─── EXTRACT TO READ

Customers! Brought To You By Payment Reform (Finally)
Last week I attended the Startup Health New York Roundtable at the offices of Edelman, the global PR firm located right up the block from Health 2.0’s NYC digs.
The meeting was titled “Bridging The Gap Between Health Entrepreneurs and Government” and was attended by 2 really important change agents thinking about health care in the government: Todd Park and Joe McCannon. As most of you know Todd is the “Chief Technology Officer” at the Department of Health and Human Services (actually more an entrepreneur-in-residence than anything else) and Joe is Group Director of Learning and Diffusion in the Innovation Center at the Centers for Medicare & Medicaid Services.
Overall I thought this was one of the best health events I’ve attended in a while and I think Steve (Krein) and Unity (Stoakes) deserve a big shout out for organizing a great meeting. The reason I think this event was so good was I got to hear key government people talk frankly about what’s going on behind the scenes and why that’s going to be important for the private sector. (Networking was also top notch with a lot of familiar faces in the room including: @edshin, @pjmachado, @chcosts, @sarahkrug1, @sladenyc, among others.)

──────
─── RECORD EXTRACTS

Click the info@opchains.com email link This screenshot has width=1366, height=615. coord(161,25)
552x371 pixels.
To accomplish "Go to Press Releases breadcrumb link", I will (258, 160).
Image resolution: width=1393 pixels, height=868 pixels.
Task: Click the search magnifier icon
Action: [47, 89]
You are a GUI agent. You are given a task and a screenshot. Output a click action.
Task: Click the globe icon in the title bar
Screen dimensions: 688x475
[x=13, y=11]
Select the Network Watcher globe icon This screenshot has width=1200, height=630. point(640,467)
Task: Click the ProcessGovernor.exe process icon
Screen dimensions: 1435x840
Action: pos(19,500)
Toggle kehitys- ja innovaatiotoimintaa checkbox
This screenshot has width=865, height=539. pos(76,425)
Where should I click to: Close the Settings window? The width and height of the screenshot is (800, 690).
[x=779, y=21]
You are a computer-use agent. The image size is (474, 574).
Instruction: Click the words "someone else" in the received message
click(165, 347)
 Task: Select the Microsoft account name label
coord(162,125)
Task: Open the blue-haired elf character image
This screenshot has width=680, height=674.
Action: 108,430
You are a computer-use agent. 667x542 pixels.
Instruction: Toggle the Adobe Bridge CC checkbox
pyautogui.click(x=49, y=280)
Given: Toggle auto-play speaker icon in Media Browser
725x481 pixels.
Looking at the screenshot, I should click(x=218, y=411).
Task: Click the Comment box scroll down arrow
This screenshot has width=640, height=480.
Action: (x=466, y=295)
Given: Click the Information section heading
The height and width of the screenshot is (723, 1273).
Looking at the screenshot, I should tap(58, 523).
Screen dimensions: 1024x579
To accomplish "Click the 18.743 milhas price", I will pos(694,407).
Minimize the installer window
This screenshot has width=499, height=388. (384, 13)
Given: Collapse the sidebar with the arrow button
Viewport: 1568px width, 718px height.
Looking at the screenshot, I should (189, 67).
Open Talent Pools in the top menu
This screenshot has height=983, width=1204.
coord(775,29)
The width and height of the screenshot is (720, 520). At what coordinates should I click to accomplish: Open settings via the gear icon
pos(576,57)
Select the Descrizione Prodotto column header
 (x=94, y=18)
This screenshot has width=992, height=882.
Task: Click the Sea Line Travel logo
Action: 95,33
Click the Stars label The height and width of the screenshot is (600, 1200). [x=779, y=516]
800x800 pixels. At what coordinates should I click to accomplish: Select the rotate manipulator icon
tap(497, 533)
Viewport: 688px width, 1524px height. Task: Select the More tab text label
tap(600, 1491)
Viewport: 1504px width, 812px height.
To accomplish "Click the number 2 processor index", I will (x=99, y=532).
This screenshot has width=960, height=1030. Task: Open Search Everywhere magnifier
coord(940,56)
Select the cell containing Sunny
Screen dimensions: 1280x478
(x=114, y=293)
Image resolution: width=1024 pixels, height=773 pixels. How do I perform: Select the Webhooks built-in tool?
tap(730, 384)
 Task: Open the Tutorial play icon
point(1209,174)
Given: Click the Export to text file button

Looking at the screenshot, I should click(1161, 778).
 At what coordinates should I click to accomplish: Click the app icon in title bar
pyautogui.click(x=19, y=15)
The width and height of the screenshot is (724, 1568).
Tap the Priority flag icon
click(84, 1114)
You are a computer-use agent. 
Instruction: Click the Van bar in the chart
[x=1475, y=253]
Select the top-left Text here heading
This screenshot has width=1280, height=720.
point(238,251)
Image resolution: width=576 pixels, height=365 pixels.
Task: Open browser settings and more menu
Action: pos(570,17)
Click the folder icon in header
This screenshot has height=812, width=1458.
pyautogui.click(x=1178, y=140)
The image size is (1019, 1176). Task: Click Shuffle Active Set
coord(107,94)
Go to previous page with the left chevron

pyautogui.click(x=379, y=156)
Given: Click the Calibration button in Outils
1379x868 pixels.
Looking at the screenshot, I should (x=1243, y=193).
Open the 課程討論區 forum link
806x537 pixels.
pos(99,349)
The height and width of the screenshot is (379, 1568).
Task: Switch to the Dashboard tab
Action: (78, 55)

──────

WHAT THIS EXERCISE ASKS:
1/ Reproduce the passage of the post about the Startup Health roundtable starting with "Last week I" and going on through "Medicare & Medicaid Services.".
2/ Carry on writing the post about the Startup Health roundtable from its final sentence onward.

TASK-BY-TASK ANSWERS:
1/
Last week I attended the Startup Health New York Roundtable at the offices of Edelman, the global PR firm located right up the block from Health 2.0’s NYC digs.
The meeting was titled “Bridging The Gap Between Health Entrepreneurs and Government” and was attended by 2 really important change agents thinking about health care in the government: Todd Park and Joe McCannon. As most of you know Todd is the “Chief Technology Officer” at the Department of Health and Human Services (actually more an entrepreneur-in-residence than anything else) and Joe is Group Director of Learning and Diffusion in the Innovation Center at the Centers for Medicare & Medicaid Services.

2/
From what I heard there are 2 big things are going on:
- First, payment reform is finally here. Under the Affordable Care Act (ACA) the Centers for Medicare and Medicaid (CMS) is finally empowered to change the way the government pays for health care. Prior to ACA we were stuck in a fee-for-service paradigm that encourages more health care rather than better health care. Joe talked about how CMS is implementing new models (bundled payments, shared savings, etc.) that encourage “health maximization” over “volume maximization” and create incentives for providers and health institutions to embrace health information technologies. CMS is the biggest health payor and reforms made by the government are very likely to diffuse into the private sector and the rest of the market.
- Second, big data is just getting started. Todd talked again about all the work that the government is doing to liberate health data that is being collected by a wide range of agencies. What made this discussion different, however, was how detailed he was in discussing these efforts. He talked about the pending release of Medicare physician quality data and the creation of a “Physician Compare” to launch in 2013, and he also talked about the Blue Button initiative and how it had helped answer key questions about patient access to their data under HIPAA. Todd mentioned that we should expect even more data to come from government sources soon.
The most important take-away from the talk, however, was the revelation that leaders at provider and payor organizations are now very interested in new digital health technologies as they pursue ways to provide health more efficiently and effectively. Todd and Joe mentioned that they have spoken with countless health system and payor CEOs who are looking for ways to exploit these new technologies. Moderator, Thomas Goetz (Executive Editor at Wired), asked whether these big stakeholders were willing to even talk with small technology companies and the answer to that question was an emphatic “yes”.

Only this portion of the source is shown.